Iran One of First Places of Wild Apples, Goats Domestication
11:30 - March 02, 2023

Iran One of First Places of Wild Apples, Goats Domestication

TEHRAN (ANA)- A team of Iranian researchers at Tarbiat Modares University have said that they have traced back domestication of apples in Zagros mountains in Kordestan and Lorestan provinces in the Western part of the country.
News ID : 1766

Prior to this, studies had suggested the first apples were domesticated in central Asia. The studies argued  that wild apple trees were first domesticated from the crabapple Malus sieversii Roem somewhere in the Tien Shan mountains of Central Asia (most likely Kazakhstan) between 4,000–10,000 years ago. M. sieversii grows at intermediate elevations between 900–1,600 meters above sea level (3,000–5,200 feet) and is variable in growth habit, height, fruit quality, and fruit size.

But later findings of a study carried out by researchers at Tehran-based Tarbiat Modares University showed that Caucasian apples that were  grown in Lorestan and Kordestan provinces in the Western part of Iran in the Zagros mountains. The Iranian study showed that the apples cultivated in the Western part of Iran have a different genetic structure from the world's cultivated apples, and these researchers came to the conclusion that domestication of apples in Iran were different compared to that of Europe, and it was proved for the first time that Iran was one of the first places of apple domestication in the world.

In a research which was published in the journal “Molecular Ecology (/doi/10.1111/mec.16667), the Modares university’s researchers said that divergence processes in crop-wild fruit tree complexes in pivotal regions for plant domestication such as the Caucasus and Iran remain understudied.

They also said that investigated anthropogenic and natural divergence processes in apples in these regions using 26 microsatellite markers amplified in 550 wild and cultivated samples. We found two genetically distinct cultivated populations in Iran that are differentiated from Malus domestica, the standard cultivated apple worldwide.
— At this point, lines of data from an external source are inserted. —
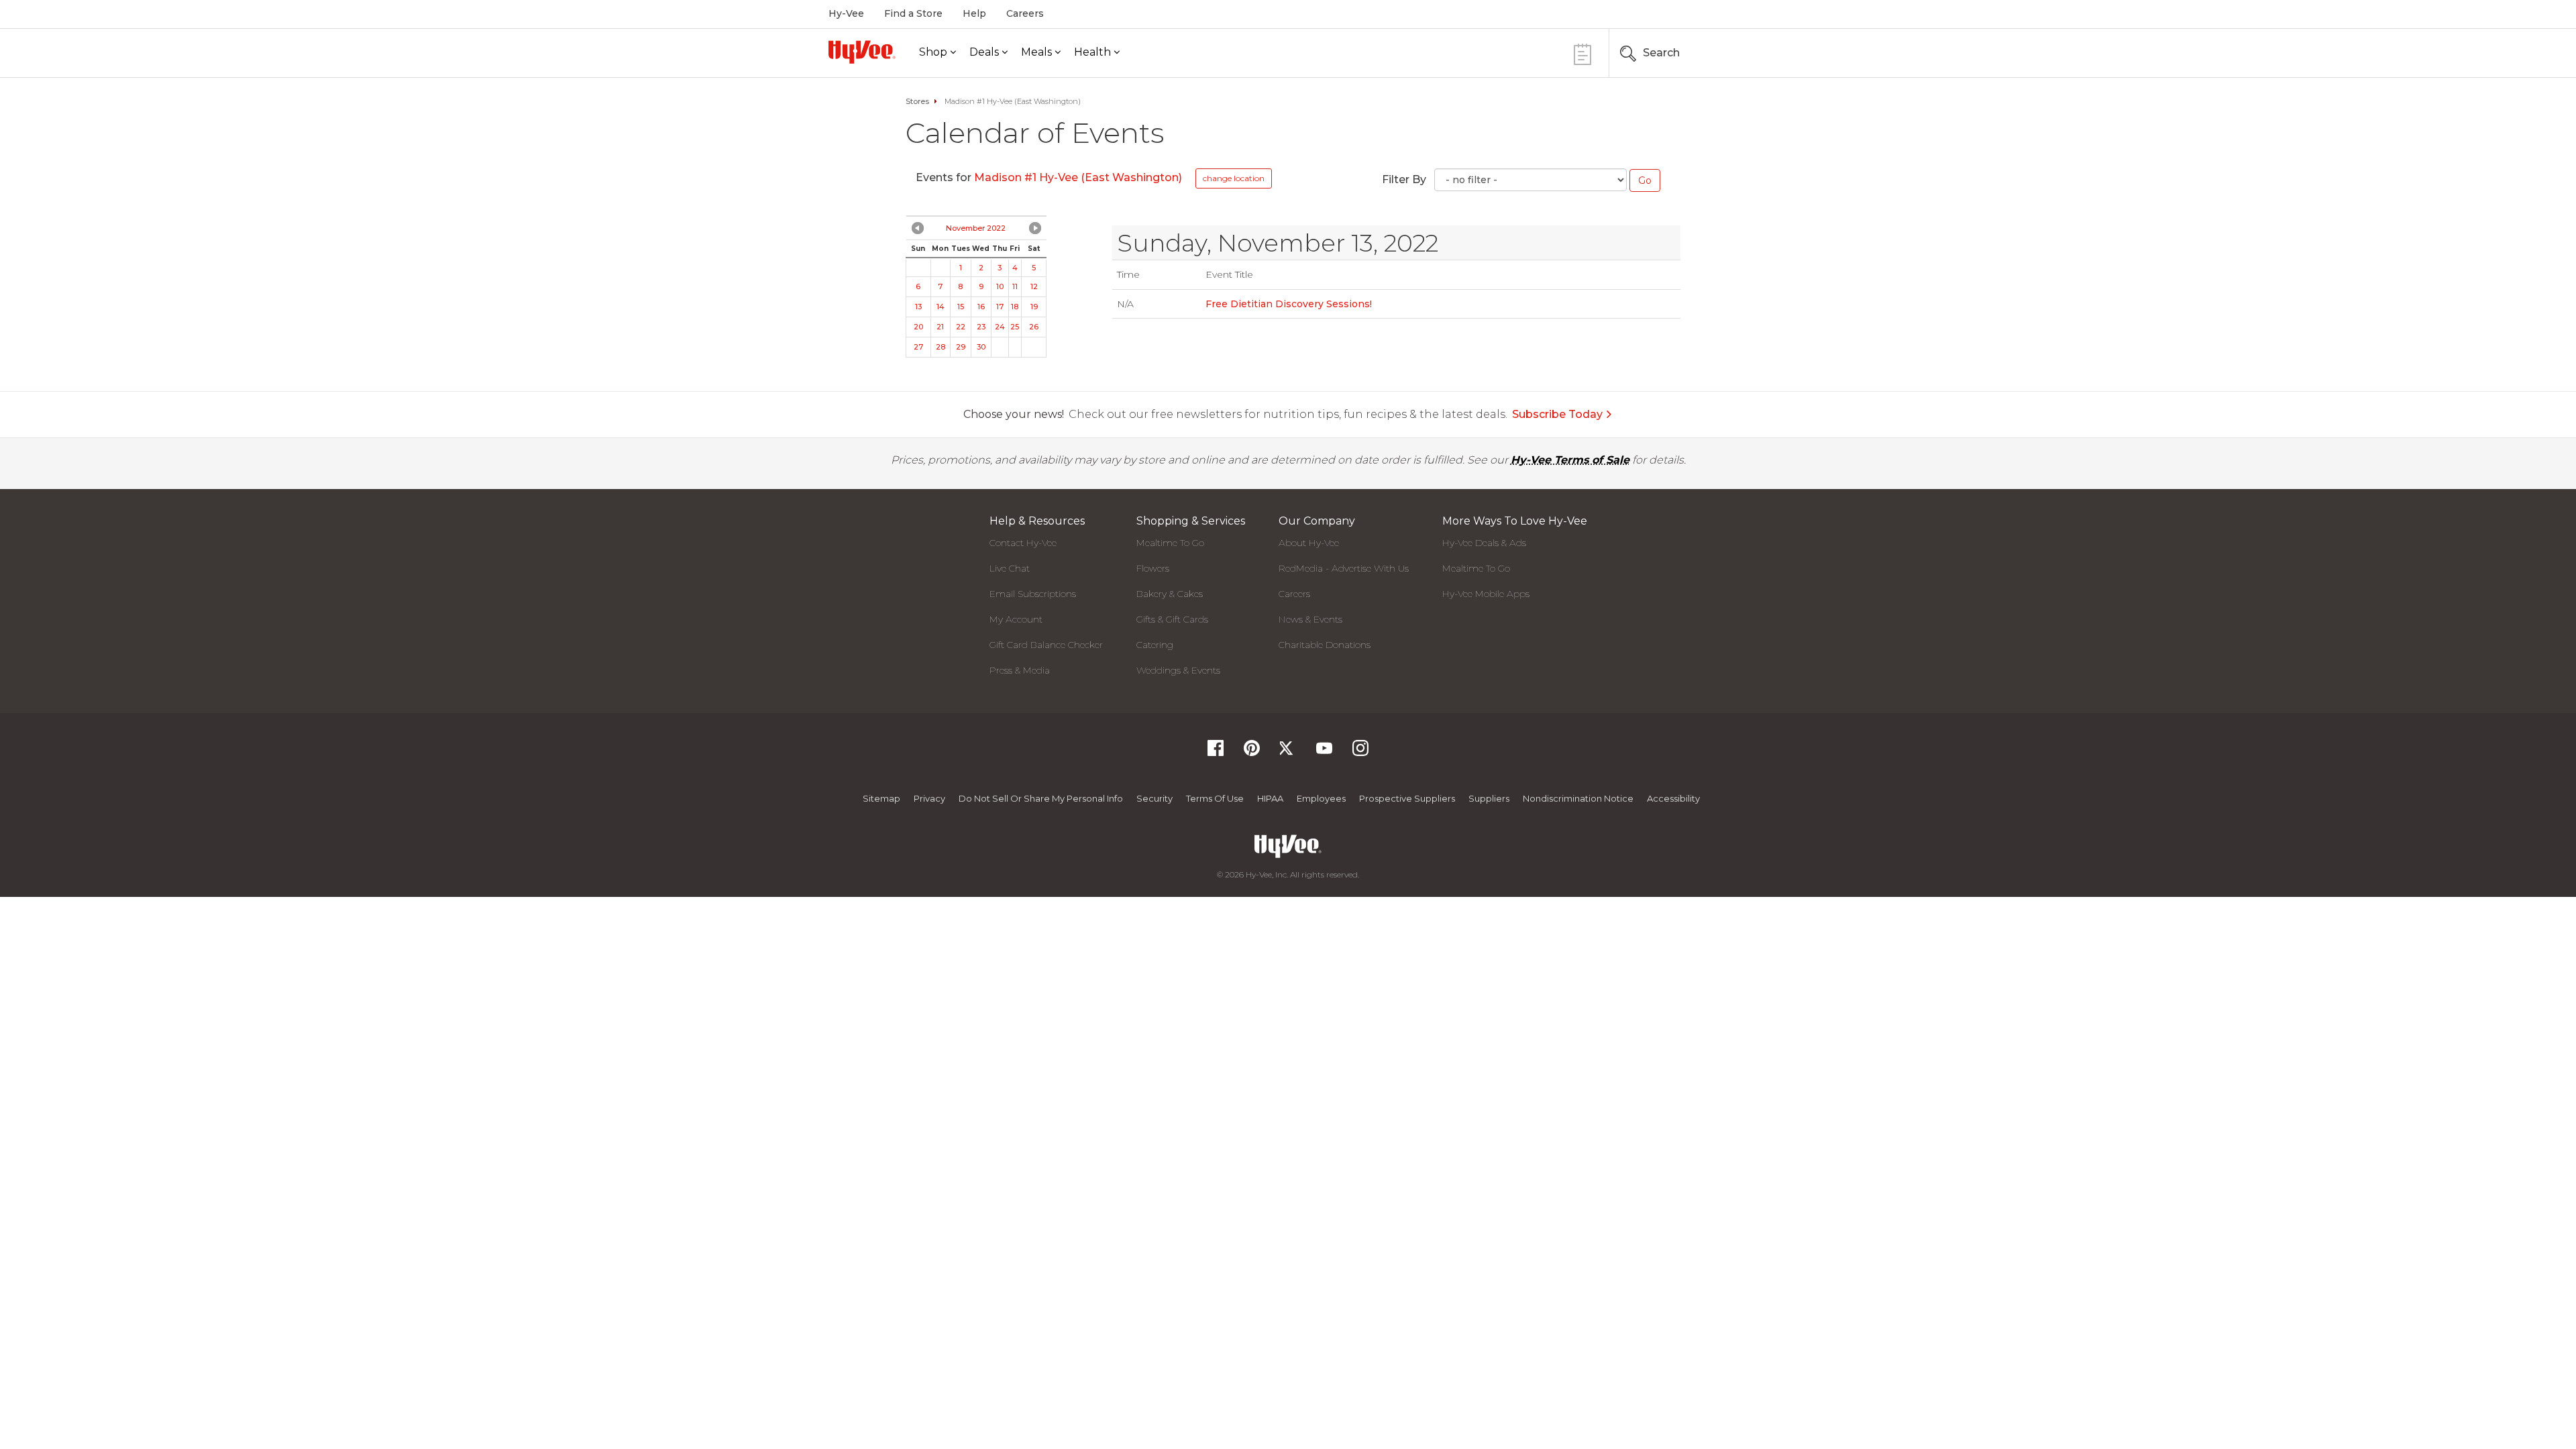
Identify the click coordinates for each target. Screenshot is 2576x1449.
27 (918, 347)
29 (960, 347)
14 (940, 306)
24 (1000, 326)
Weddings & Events (1178, 670)
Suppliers (1488, 798)
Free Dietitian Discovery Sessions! (1288, 304)
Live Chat (1009, 568)
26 (1033, 326)
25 (1014, 326)
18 (1014, 306)
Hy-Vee (846, 13)
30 (981, 347)
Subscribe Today (1557, 414)
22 (960, 326)
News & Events (1310, 619)
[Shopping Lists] (1582, 52)
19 (1034, 306)
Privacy (929, 798)
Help (974, 13)
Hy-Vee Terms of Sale (1570, 459)
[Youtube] (1324, 752)
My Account (1015, 619)
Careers (1025, 13)
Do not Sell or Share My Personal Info (1041, 798)
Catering (1154, 645)
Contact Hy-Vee (1023, 543)
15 (960, 306)
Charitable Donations (1325, 645)
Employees (1321, 798)
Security (1154, 798)
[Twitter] (1288, 752)
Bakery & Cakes (1169, 594)
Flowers (1152, 568)
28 (940, 347)
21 (940, 326)
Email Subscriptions (1032, 594)
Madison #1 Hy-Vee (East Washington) (1078, 177)
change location (1234, 178)
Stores (917, 101)
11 (1015, 286)
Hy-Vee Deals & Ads (1484, 543)
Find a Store (913, 13)
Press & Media (1019, 670)
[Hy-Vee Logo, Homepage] (862, 52)
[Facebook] (1216, 752)
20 (918, 326)
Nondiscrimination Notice (1578, 798)
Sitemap (881, 798)
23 (981, 326)
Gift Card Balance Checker (1046, 645)
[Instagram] (1360, 752)
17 (1000, 306)
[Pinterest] (1252, 752)
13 (918, 306)
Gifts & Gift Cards (1172, 619)
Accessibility (1673, 798)
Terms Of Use (1215, 798)
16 (981, 306)
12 (1034, 286)
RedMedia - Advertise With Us (1344, 568)
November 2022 (976, 228)
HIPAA (1270, 798)
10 (1000, 286)
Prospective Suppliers (1407, 798)
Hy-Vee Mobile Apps (1485, 594)
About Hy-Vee (1309, 543)
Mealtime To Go (1170, 543)
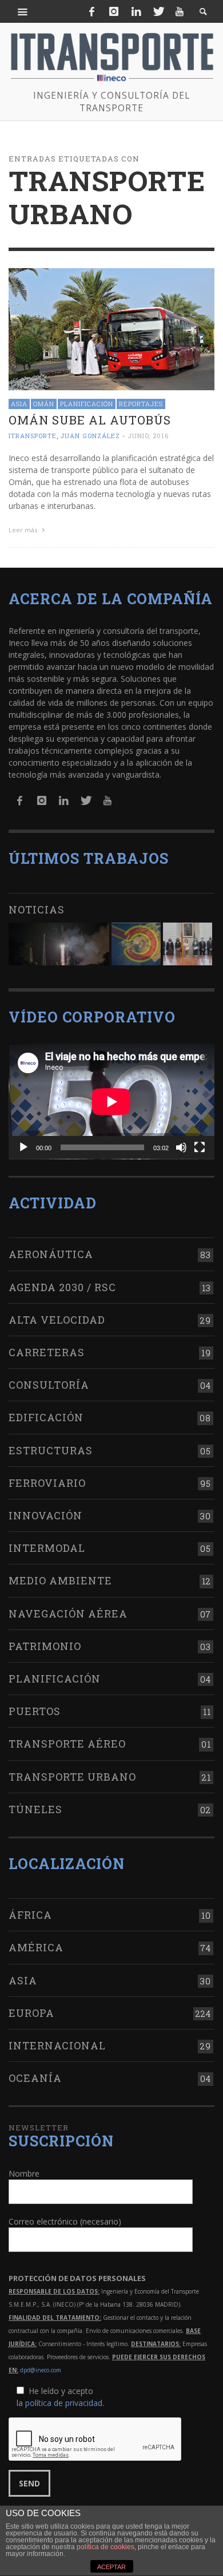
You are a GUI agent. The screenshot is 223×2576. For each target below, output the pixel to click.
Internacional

Coalescent-based inferences showed that these two cultivated populations originated from specific domestication events of Malus orientalis in Iran.

“We found evidence of substantial wild-crop and crop-crop gene flow in the Caucasus and Iran, as has been described in apple in Europe. In addition, we identified seven genetically differentiated populations of wild apple (M. orientalis), not introgressed by the cultivated apple,” the paper read.

According to the Iranian researcher’s study, Niche modelling combined with genetic diversity estimates indicated that these wild populations likely resulted from range changes during past glaciations. The study identifies Iran as a key region in the domestication of apple and M. orientalis as an additional contributor to the cultivated apple gene pool. Domestication of the apple tree therefore involved multiple origins of domestication in different geographic locations and substantial crop-wild hybridization, as found in other fruit trees.

The study also highlighted the impact of climate change on the natural species of a wild fruit tree and lays the ground for apple conservation and breeding programes in the Caucasus and Iran.

Moreover, Kevin Daly at Trinity College Dublin in Ireland has found that goats were domesticated in Zagros mountains in Western Iran.

Goats were domesticated as early as 10,000 years ago in the area around the Zagros mountains in what is now western Iran. The finding suggests goats were one of the first animals to be domesticated, with only dogs unambiguously preceding them.

“By 10,000 years ago, we have this lining up of archaeological and genetic data that seems to suggest that we have the first population of managed goats,” said Kevin Daly at Trinity College Dublin in Ireland, according to a research appeared on “zephr.newscientist.com” website.

Daly and his colleagues examined goat fossils preserved from two sites in the Zagros mountains: Ganj Dareh and Tepe Abdul Hosein, which have been excavated on and off for decades. They were inhabited between about 8200 and 7600 BC.

The researchers obtained DNA from preserved goat parts from both sites: 14 nuclear genomes, as well as 32 mitochondrial genomes that were only inherited from the animals’ mothers.